- _INSTRUCTIONS_:
1 - Reproduce, word for word, the stretch of the passage on looted Chicago shops from "Walid Mouhammad owns" through "his cash drawer.".
2 - In the passage on looted Chicago shops, how much did Neil Mehra estimate his losses from the Monday break-in to be?
3 - Carry the passage on looted Chicago shops forward from its final sentence.

Jewelry and gift shop Crosell & Co. had reopened less than a week ago, then looters struck the store two blocks west of Michigan Avenue again Monday morning.

City officials “have to get ahold of the city again,” said owner Dianne Crosell, standing in front of her shop’s smashed double-paned glass door Monday morning. “I feel like we are under attack and under siege.”…

“If this keeps happening, why is anyone going to stay?” she said. “They’re ruining the city of Chicago.”

Neil Mehra owns a cigar shop off Michigan Avenue. He was hit for the second time this week.

By the time Mehra rushed to his store Monday, nearly everything of value was gone, with rows of shelves stripped clean of high-end cigars worth up to $800 a box. Stepping through the rubble, he realized the thieves even made off with his safe and the $5,000 in it. He estimated his losses this time at more than $75,000.

“I almost cried,” said Mehra, sitting in a chair at his store under a framed photo of Chicago Bulls great Michael Jordan, a cigar aficionado. “This is my life. I really don’t know if we’re going to survive this.”…

In May, attackers threw a flower pot through Mehra’s $10,000-front window, hauling over $30,000 in merchandise through the hole. Looters Monday burst through the door, leaving the window intact…

“It is empty at night, with not enough people with eyes on the street,” he said. “People up to no good feel they have free rein.”


That’s pretty close to what Mayor Lightfoot and Police Superintendent Brown said this week, i.e. people were looting because they believed there wouldn’t be consequences even if they were arrested. But State’s Attorney Kim Foxx denies she’s going easy on crime even though the numbers examined by the Chicago Tribune says she drops 30% of all felony cases brought to her office.

Walid Mouhammad owns a convenience store that was also hit for the second time this week:

“This is the second time,” Mouhammad said. “I’ve been open for just 40 days, so who will be responsible for this?”

After spending over $300,000 to re-open his store following May’s looting spree, Mouhammad says Monday’s damage is worse.

Once the door was pried open, security cameras show a flood of looters coming in and ransacking the place…

Police were present at the corner of Madison and Keeler Monday, but it’s a little too late for Mohammed, who has been on the corner for decades. Now, he says he can’t afford to reopen…

Ken Londe owns a fashion boutique in the city that was hit twice.

He said there was well over $25,000 worth of lost merchandise and said the looters took his cash drawer.

“This is my livelihood,” Londe said. “All this merchandise they took is on credit cards [that] still needs to be paid. And now we’re going to have to order more. And we have limits on our credit cards, so not good.”…

“These are not protesters, and if they are protesters than they’re frauds because these are not peaceful in any way, shape or form,” Londe said.

- _STORED DATA_:
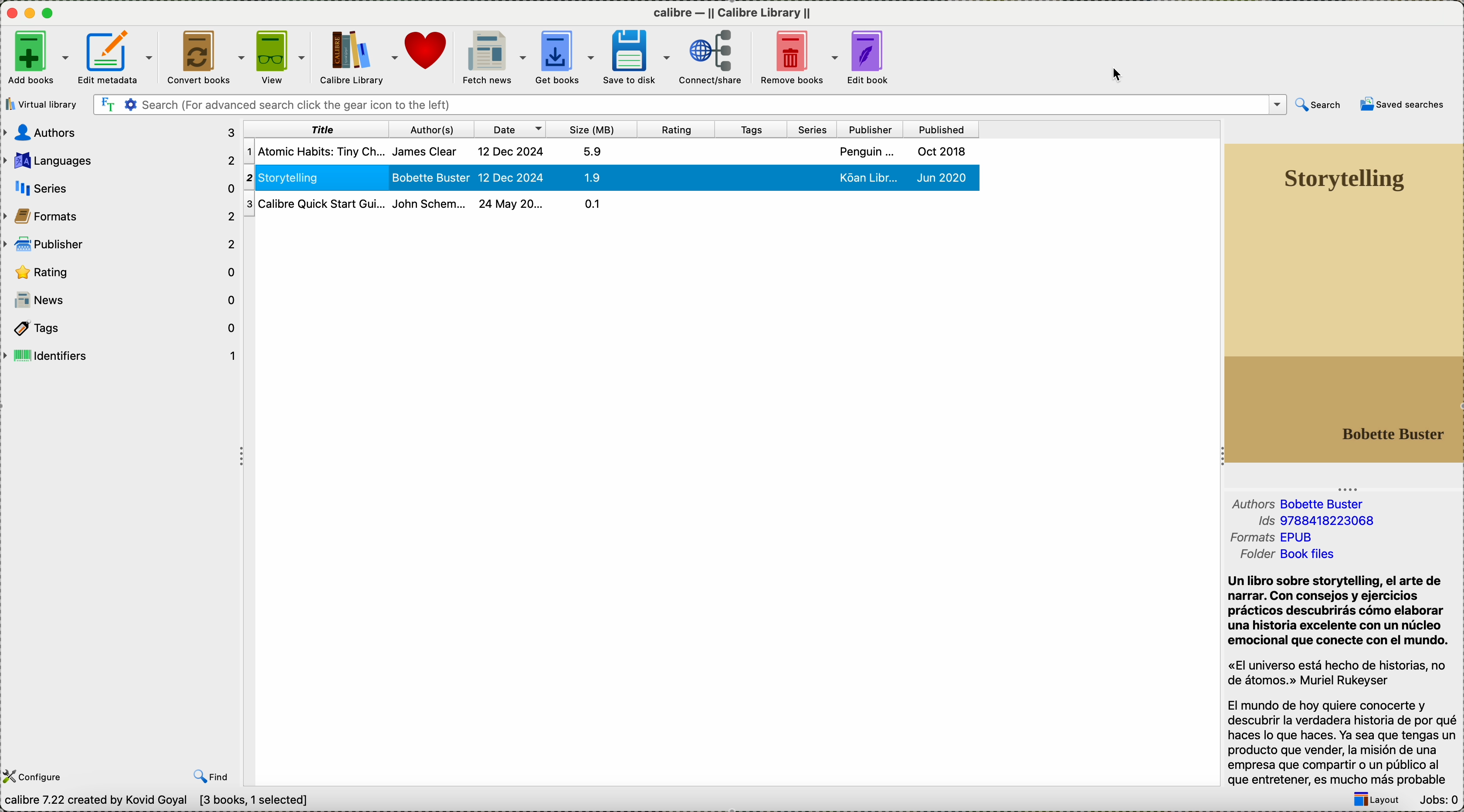 The height and width of the screenshot is (812, 1464). I want to click on formats, so click(121, 213).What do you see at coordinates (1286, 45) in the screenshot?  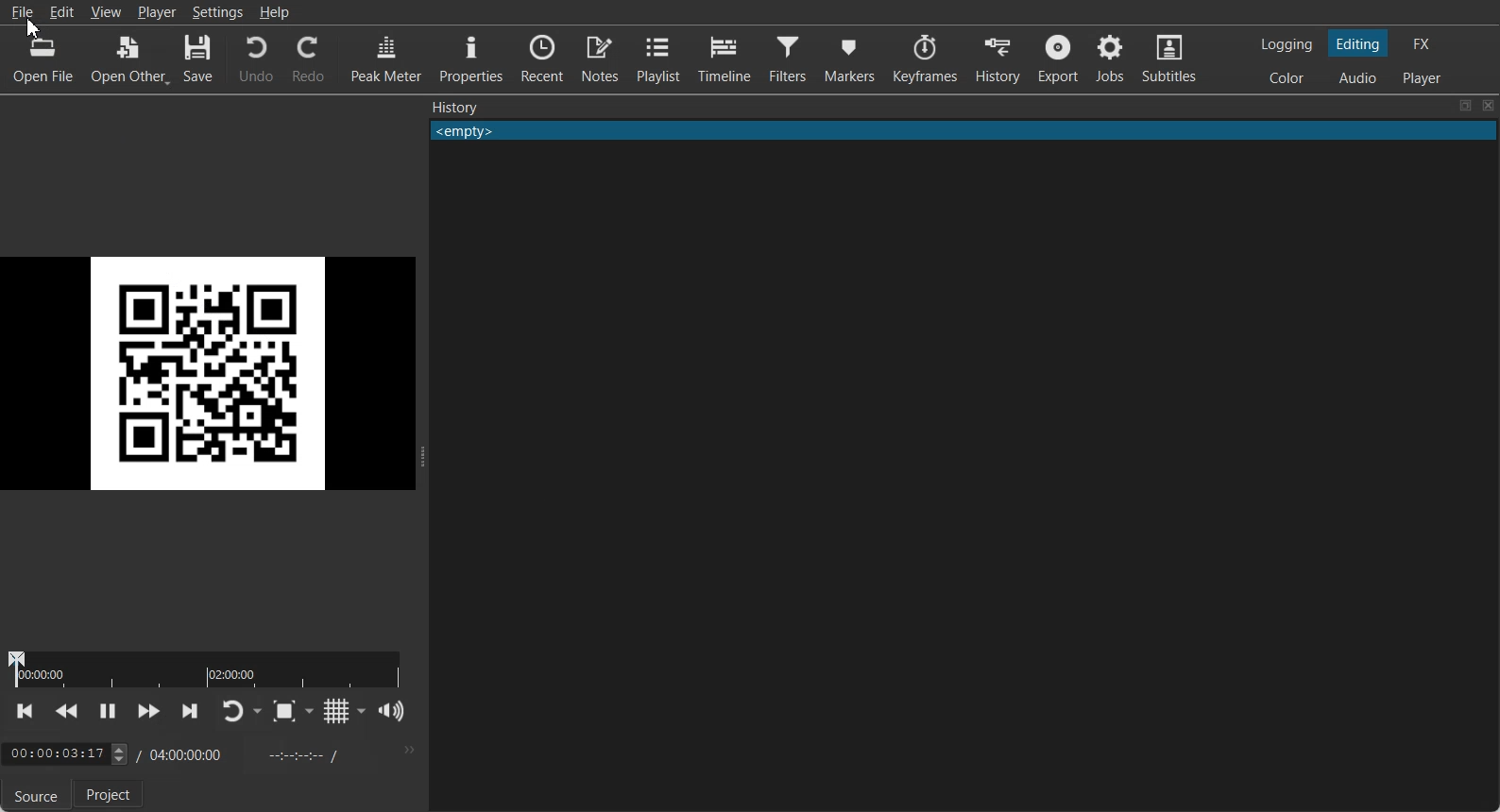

- _SOLVED PROBLEMS_:
1 -
Walid Mouhammad owns a convenience store that was also hit for the second time this week:

“This is the second time,” Mouhammad said. “I’ve been open for just 40 days, so who will be responsible for this?”

After spending over $300,000 to re-open his store following May’s looting spree, Mouhammad says Monday’s damage is worse.

Once the door was pried open, security cameras show a flood of looters coming in and ransacking the place…

Police were present at the corner of Madison and Keeler Monday, but it’s a little too late for Mohammed, who has been on the corner for decades. Now, he says he can’t afford to reopen…

Ken Londe owns a fashion boutique in the city that was hit twice.

He said there was well over $25,000 worth of lost merchandise and said the looters took his cash drawer.

2 - More than $75,000.

3 -
There are more stories like this. I’m really just scratching the surface. Some of these businesses have insurance that will cover the damage but after you’ve been hit twice in three months some of these owners are wondering if it’s worth the effort. The scale of the damage done so far in Chicago is enormous:

The civil unrest that erupted earlier this summer is estimated to have caused $500 million to $900 million in insured losses, according to the association, and is on track to be one of the costliest events of civil disorder in years. By comparison, the 1992 Rodney King riots in Los Angeles caused $775 million in insured losses, or $1.4 billion in today’s dollars.

As Ed noted earlier today, BLM Chicago organizer are now openly saying that looting is reparations. So what’s to stop this from happening again next week or next month if people have decided this is a public good? The police can’t stop it and they’re under attack too. How much more can business owners take before they give up?

“There’s a limit to how many times retailers are willing to be kicked. … It will be difficult after retailers who have invested millions in reopening to have to do it again. There has to be a lot of confidence that they can be protected and, so far, that confidence is lacking,” said Rob Karr, president of the Illinois Retail Merchants Association.


He’s right and based on the reports above it sounds like we’re already pretty close to that limit.

Update: This 81-year-old business owner (I linked a story about him above) came down to his convenience store after learning it had been looted. He arrived outside and called the police. While he was standing there, four looters on bikes rode up and tried to go inside. He told them to stop and they threatened to kill him. The reporter actually breaks down in tears hearing this story. Why would anyone want to try to run a business under these conditions?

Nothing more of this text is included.